计算机工程与应用 ›› 2021, Vol. 57 ›› Issue (11): 148-155.DOI: 10.3778/j.issn.1002-8331.2003-0019

• 模式识别与人工智能 • 上一篇    下一篇

基于平均序列累计奖赏的自适应ε-greedy策略

杨彤,秦进   

  1. 贵州大学 计算机科学与技术学院,贵阳 550025
  • 出版日期:2021-06-01 发布日期:2021-05-31

Adaptive ε-greedy Strategy Based on Average Episodic Cumulative Reward

YANG Tong, QIN Jin   

  1. College of Computer Science & Technology, Guizhou University, Guiyang 550025, China
  • Online:2021-06-01 Published:2021-05-31

摘要:

探索与利用的权衡是强化学习的挑战之一。探索使智能体为进一步改进策略而采取新的动作,而利用使智能体采用历史经验中的信息以最大化累计奖赏。深度强化学习中常用“[ε]-greedy”策略处理探索与利用的权衡问题,未考虑影响智能体做出决策的其他因素,具有一定的盲目性。针对此问题提出一种自适应调节探索因子的[ε]-greedy策略,该策略依据智能体每完成一次任务所获得的序列累计奖赏值指导智能体进行合理的探索或利用。

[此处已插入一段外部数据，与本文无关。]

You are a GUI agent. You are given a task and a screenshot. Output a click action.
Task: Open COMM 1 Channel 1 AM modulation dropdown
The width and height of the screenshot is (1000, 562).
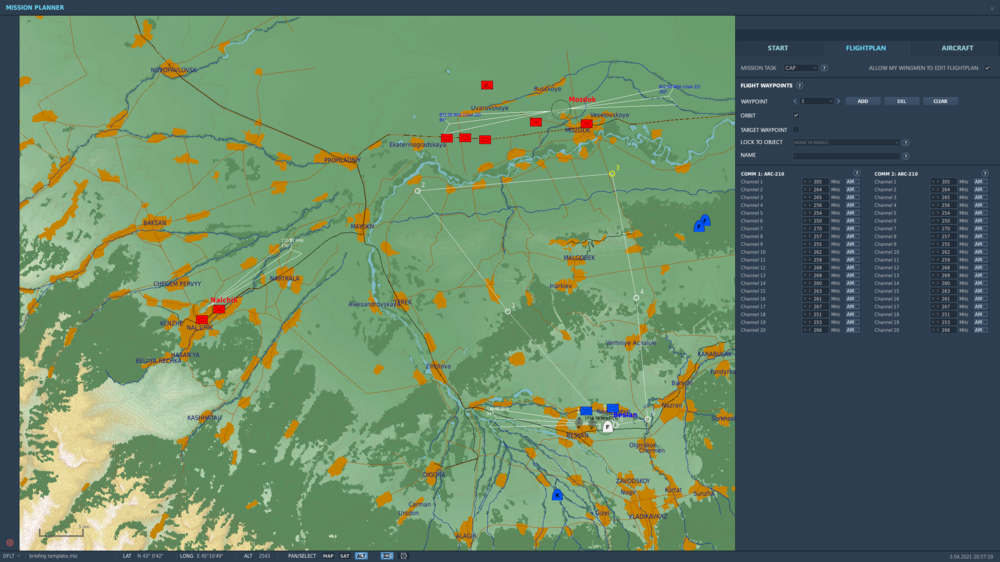tap(852, 182)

序列累计奖赏值越大,说明当前智能体所采用的有效动作越多,减小探索因子以便更多地利用历史经验。反之,序列累计奖赏值越小,说明当前策略还有改进的空间,增大探索因子以便探索更多可能的动作。实验结果证明改进的策略在Playing Atari 2600视频游戏中取得了更高的平均奖赏值,说明改进的策略能更好地权衡探索与利用。

关键词: 深度强化学习, 探索与利用, 序列累计奖赏, &epsilon, -greedy策略

Abstract:

The trade-off between exploration and exploitation is one of the challenges of reinforcement learning. The exploration makes the agent take new actions to improve the policy while the exploitation makes the agent use the information from the historical experiences to maximize the cumulative reward. The “ε-greedy” strategy commonly used in deep reinforcement learning deals with the trade-off between exploration and exploitation, without considering other factors that affect the decision-making of the agent, so the ε-greedy strategy is of some blindness. To solve this problem, an adaptive ε-greedy strategy based on adjustment of the exploration factor is proposed. This strategy guides the agent to conduct exploration or exploitation reasonably based on the episodic cumulative reward received by the agent each task. The larger the episodic cumulative reward, the more effective actions taken by the current agent. The adaptive strategy reduces the exploration factor to make more use of historical experiences. Conversely, a smaller episodic cumulative reward means that the current policy can be improved. The adaptive strategy increases the exploration factor to explore more possible actions. Experimental results show that the improved strategy achieves higher average rewards in the Playing Atari 2600, It’s indicated that the improved strategy can better trade off between exploration and exploitation.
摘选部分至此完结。